Extrait:
= = =

130 millions de repas ne seront pas distribués en France en 2012. DURAND FLORENCE/SIPA

SOLIDARITE - Le maintien de l'aide européenne a été bloquée jeudi... 130 millions de repas ne seront pas distribués en France en 2012.

Stupeur chez les associations caritatives. Le Conseil des ministres européens de l'Agriculture, qui se tenait hier à Luxembourg, ne s'est finalement pas décidé sur un maintien à flot du Programme européen d'aide aux plus démunis (PEAD). Les six pays (Allemagne, Suède, Pays-Bas, République tchèque, Autriche, Danemark) qui s'opposaient à l'utilisation de ce fond à des fins sociales, ont persisté dans leur démarche, jugeant que le soutien à l'aide alimentaire doit être assuré par les Etats.

Aucun compromis pour l'heure

Une situation de blocage dont les conséquences seront lourdes: car, sauf nouvelle décision, le PEAD sera donc bel et bien amputé de 80% en 2012. Son budget passera donc de 500 millions à seulement 113 millions l'an prochain. Ce sont «18 millions d'Européens totalement démunis qui devront tenter de survivre aux deux prochains hivers sans le support de l'Union européenne. Bienvenue au Moyen Age!», s'est enflammé Marc Tarabella, chef de la délégation PS au Parlement européen dans un communiqué.

= = =

Questions à traiter:
(1) D'après l'extrait, à combien s'élèvera le budget du PEAD l'an prochain ?
(2) Recopiez le passage de l'extrait qui commence aux mots « SOLIDARITE - Le » et s'arrête après « par les Etats. ».
(3) Traduisez en anglais cette phrase de l'extrait : « Son budget passera donc de 500 millions à seulement 113 millions l'an prochain. »

Données fournies:

= = =

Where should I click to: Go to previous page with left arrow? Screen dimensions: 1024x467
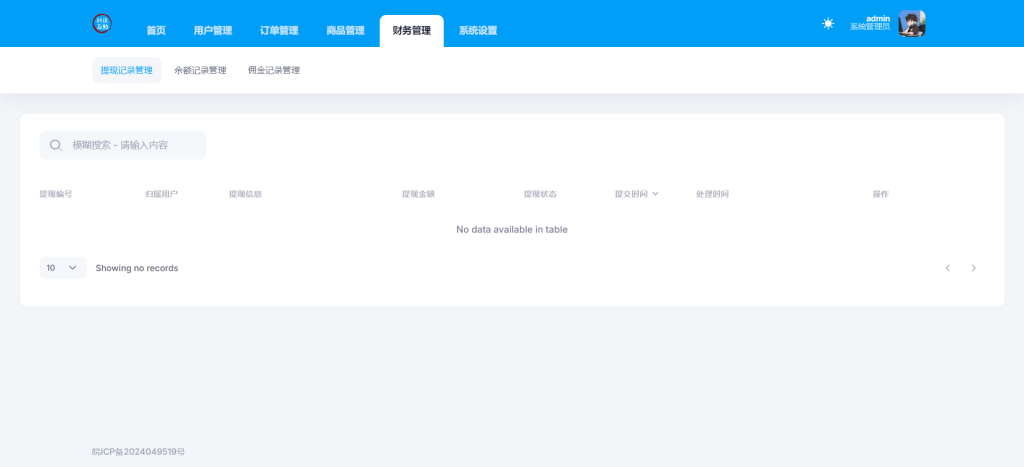(x=948, y=268)
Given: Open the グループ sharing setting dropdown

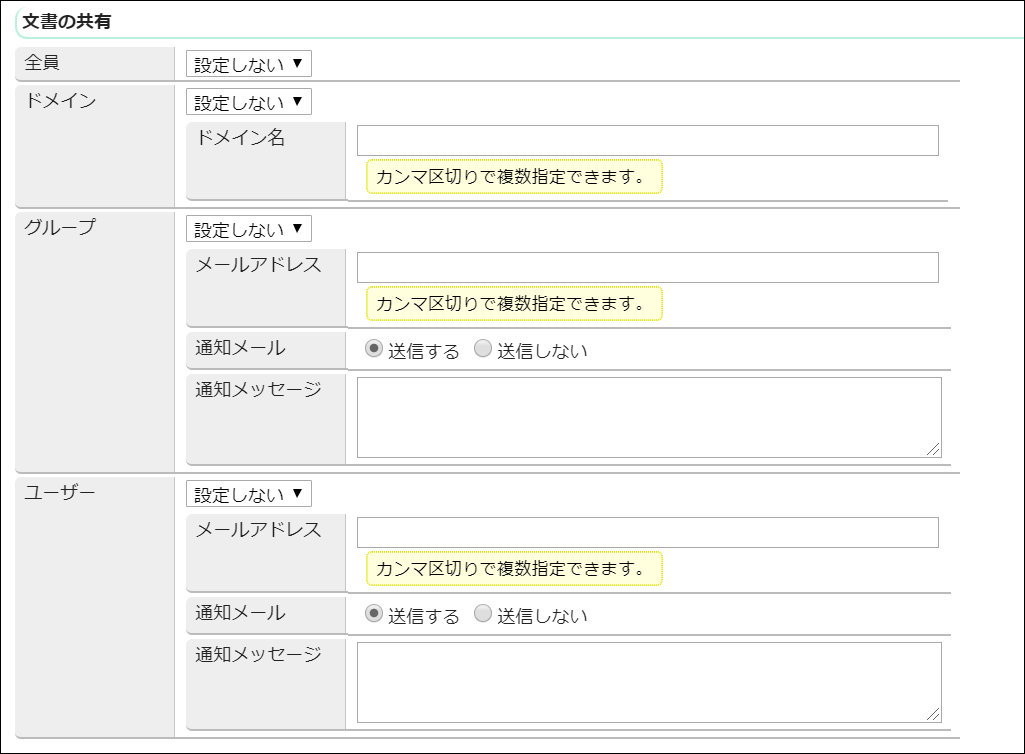Looking at the screenshot, I should tap(246, 228).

= = =

Réponses par question:
(1) À seulement 113 millions.

(2)
SOLIDARITE - Le maintien de l'aide européenne a été bloquée jeudi... 130 millions de repas ne seront pas distribués en France en 2012.

Stupeur chez les associations caritatives. Le Conseil des ministres européens de l'Agriculture, qui se tenait hier à Luxembourg, ne s'est finalement pas décidé sur un maintien à flot du Programme européen d'aide aux plus démunis (PEAD). Les six pays (Allemagne, Suède, Pays-Bas, République tchèque, Autriche, Danemark) qui s'opposaient à l'utilisation de ce fond à des fins sociales, ont persisté dans leur démarche, jugeant que le soutien à l'aide alimentaire doit être assuré par les Etats.

(3) Its budget will therefore go from 500 million to only 113 million next year.